#### [Provided data]

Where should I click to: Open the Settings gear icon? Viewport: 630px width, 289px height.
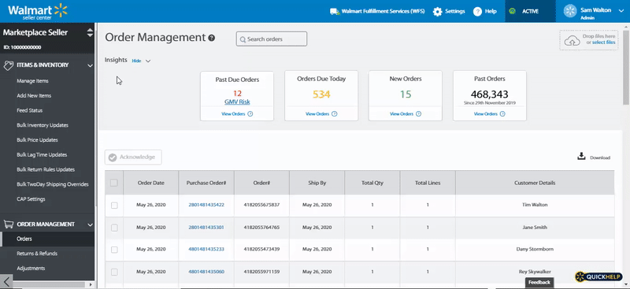coord(437,11)
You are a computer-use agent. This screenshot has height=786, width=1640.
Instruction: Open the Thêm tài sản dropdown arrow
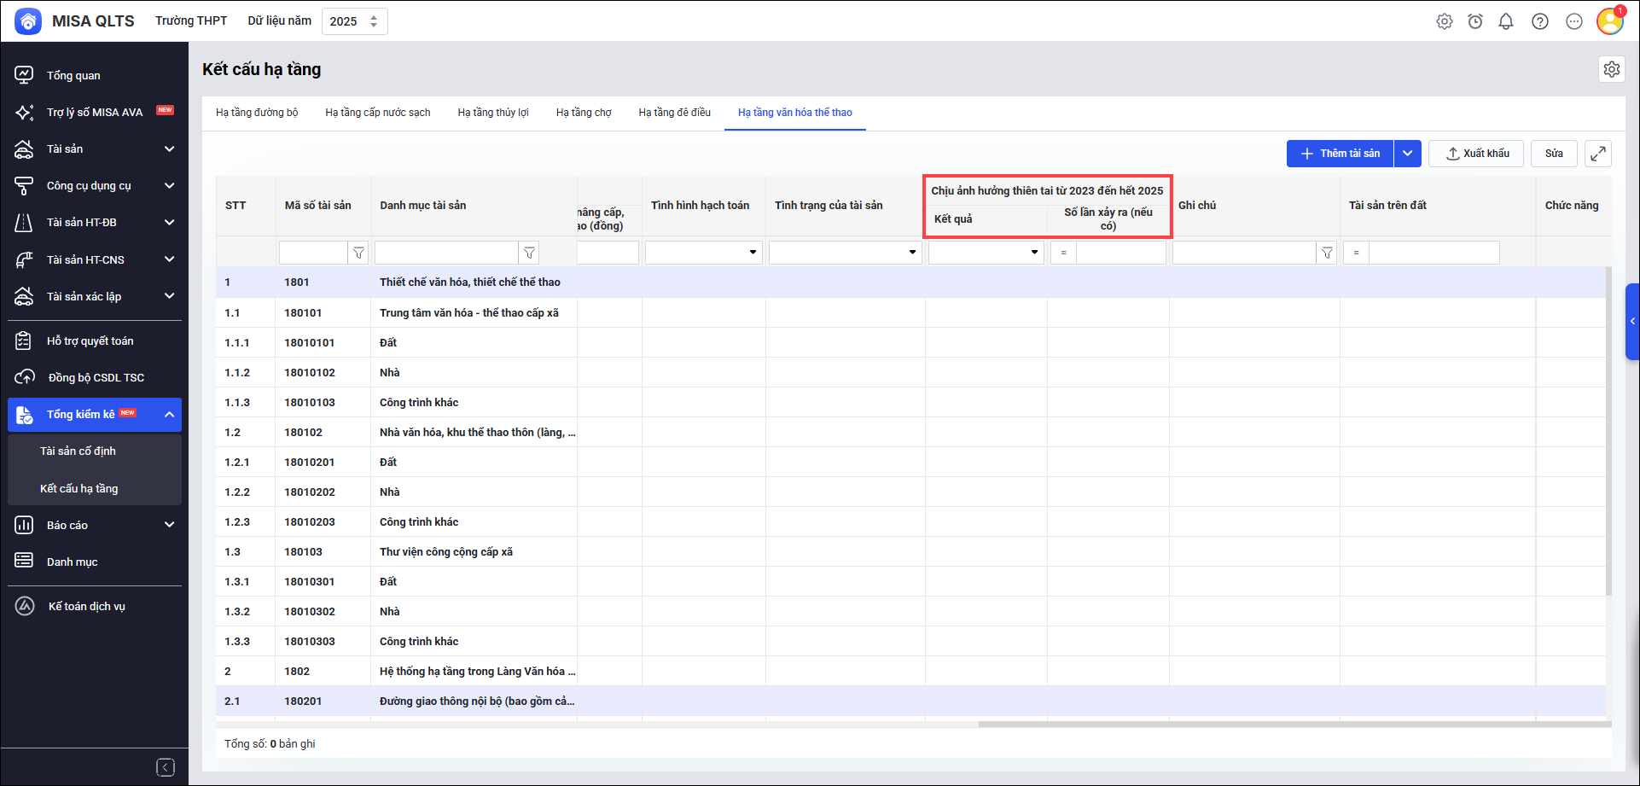click(1407, 154)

#### [What the exercise asks]
From the first line to the last, return the material above exactly, apart from the pictures.

#### [Expected answer]
Where should I click to: Open the Settings gear icon? Viewport: 630px width, 289px height.
coord(437,11)
You are a computer-use agent. This screenshot has height=786, width=1640.
Instruction: Open the Thêm tài sản dropdown arrow
click(1407, 154)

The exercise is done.